Emily Steele reports that Fox Is Said to Settle With Former Contributor Over Sexual Assault Claims: “Last summer, as it wrapped up multiple settlements after the Roger Ailes sexual harassment scandal, Fox News and its parent company, 21st Century Fox, were trying hard to end the ugliest chapter in its 20-year history. The downfall of Mr. Ailes, the former chairman and chief executive, had exposed a newsroom culture that many women there called hostile and demeaning. 21st Century Fox ordered an internal investigation and stated publicly that “behavior that disrespects women” would not be tolerated. Nearly eight months later, the company finds itself still dealing with fallout from that crisis. In late February, 21st Century Fox reached a settlement worth more than $2.5 million with a former Fox News contributor who reported that she was sexually assaulted by an executive at company headquarters two years ago, according to people briefed on the agreement.”

Adrienne LaFrance asks Why Is Trump Returning to Birther-Style Attacks on Obama?: “Trump had claimed, without evidence or explanation, that President Barack Obama had wiretapped Trump’s phone lines during the 2016 election. The White House confirmed on Sunday that it would neither explain the basis for the president’s accusation or offer additional comment on the matter. The president is calling for a congressional investigation into the alleged wiretapping, the statement said. Guessing at a president’s motivations has long been a national pastime for political junkies and journalists, but never quite like this. There is, however, an unmistakable familiarity to Trump’s latest accusations against Obama. Without knowing whether Trump’s tweets were based on an intelligence report, a news report, a conspiracy theory, or something else entirely—one must consider the possibility that the unsubstantiated claims are, in fact, a political strategy.
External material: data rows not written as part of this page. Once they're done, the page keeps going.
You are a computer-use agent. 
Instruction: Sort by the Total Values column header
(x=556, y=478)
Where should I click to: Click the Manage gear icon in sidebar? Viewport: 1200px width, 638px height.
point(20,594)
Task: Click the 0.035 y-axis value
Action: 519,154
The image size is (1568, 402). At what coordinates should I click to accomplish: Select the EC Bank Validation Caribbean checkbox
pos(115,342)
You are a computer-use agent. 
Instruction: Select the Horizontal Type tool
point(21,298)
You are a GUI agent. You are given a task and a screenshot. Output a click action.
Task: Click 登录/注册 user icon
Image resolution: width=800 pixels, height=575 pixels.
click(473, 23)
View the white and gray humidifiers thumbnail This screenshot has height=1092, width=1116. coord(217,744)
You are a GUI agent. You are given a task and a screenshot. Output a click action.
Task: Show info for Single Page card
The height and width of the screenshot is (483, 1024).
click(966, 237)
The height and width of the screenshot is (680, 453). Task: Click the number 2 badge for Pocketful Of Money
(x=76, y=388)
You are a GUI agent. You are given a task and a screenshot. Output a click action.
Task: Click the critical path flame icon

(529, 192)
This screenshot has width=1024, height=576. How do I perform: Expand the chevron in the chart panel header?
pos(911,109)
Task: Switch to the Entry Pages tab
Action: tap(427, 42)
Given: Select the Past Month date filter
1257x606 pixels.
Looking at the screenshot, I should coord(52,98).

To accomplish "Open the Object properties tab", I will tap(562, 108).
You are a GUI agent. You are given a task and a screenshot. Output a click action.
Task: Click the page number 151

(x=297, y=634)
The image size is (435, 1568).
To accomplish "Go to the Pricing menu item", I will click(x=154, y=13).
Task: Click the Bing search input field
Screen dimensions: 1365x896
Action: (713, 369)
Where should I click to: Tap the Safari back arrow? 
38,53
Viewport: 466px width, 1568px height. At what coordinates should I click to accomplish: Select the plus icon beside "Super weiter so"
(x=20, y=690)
Trump has peddled a lie as a way to delegitimize Obama in the past. “An ‘extremely credible source’ has called my office,” Trump tweeted on August 6, 2012, “and told me that @BarackObama’s birth certificate is a fraud.” This was more than a year after Obama had publicly shared a copy of his birth certificate. The president was finally compelled to do so because of Trump’s birther crusade, a years-long attempt by Trump to convince people that Obama was born in Kenya and therefore not eligible to be president of the United States. (Obama was born in Hawaii.)”

For Amanda Marcotte, Here’s the key to Trump’s outrageous lies: He sells them with conviction: “Donald Trump lies, a lot. He lies so much it’s usually safer to assume any random statement he makes is false until proven otherwise. The Washington Post has been tracking the president’s falsehoods, and as of this week, he has told an average of 4.5 lies a day in the six weeks he’s been in office. Yet somehow, his supporters cling to this bizarre notion that he’s an honest man who shoots straight from the hip. During the campaign, polling showed that voters thought Trump was more honest than Hillary Clinton, even though PolitiFact has described her as one of the most truthful contemporary politicians, beating not only all available Republicans but also Democratic candidate Bernie Sanders and former Vice President Joe Biden. (Only Barack Obama has been found to be more truthful.) Trump’s supporters continue to believe in their man. While most Americans trust the news media more than Trump, a recent Quinnipiac University poll found that 78 percent of the Republicans surveyed insisted that Trump is more trustworthy. How can Trump’s supporters be so blind to the president’s measurable aversion to facts? Part of the problem, as psychologist Bill von Hippel explained in a phone interview, is that Trump supporters “feel that what he’s saying he genuinely believes.” This sense that Trump believes in himself may matter more than the actual facts. Von Hippel, who teaches at the University of Queensland in Australia, is part of a research team that just published the paper “Self-deception facilitates interpersonal persuasion” in the Journal of Economic Psychology. His study, which involved 306 subjects, suggests that those who excel at deceiving others often deceive themselves first. The best liars, it turns out, are people who can successfully lie to themselves.”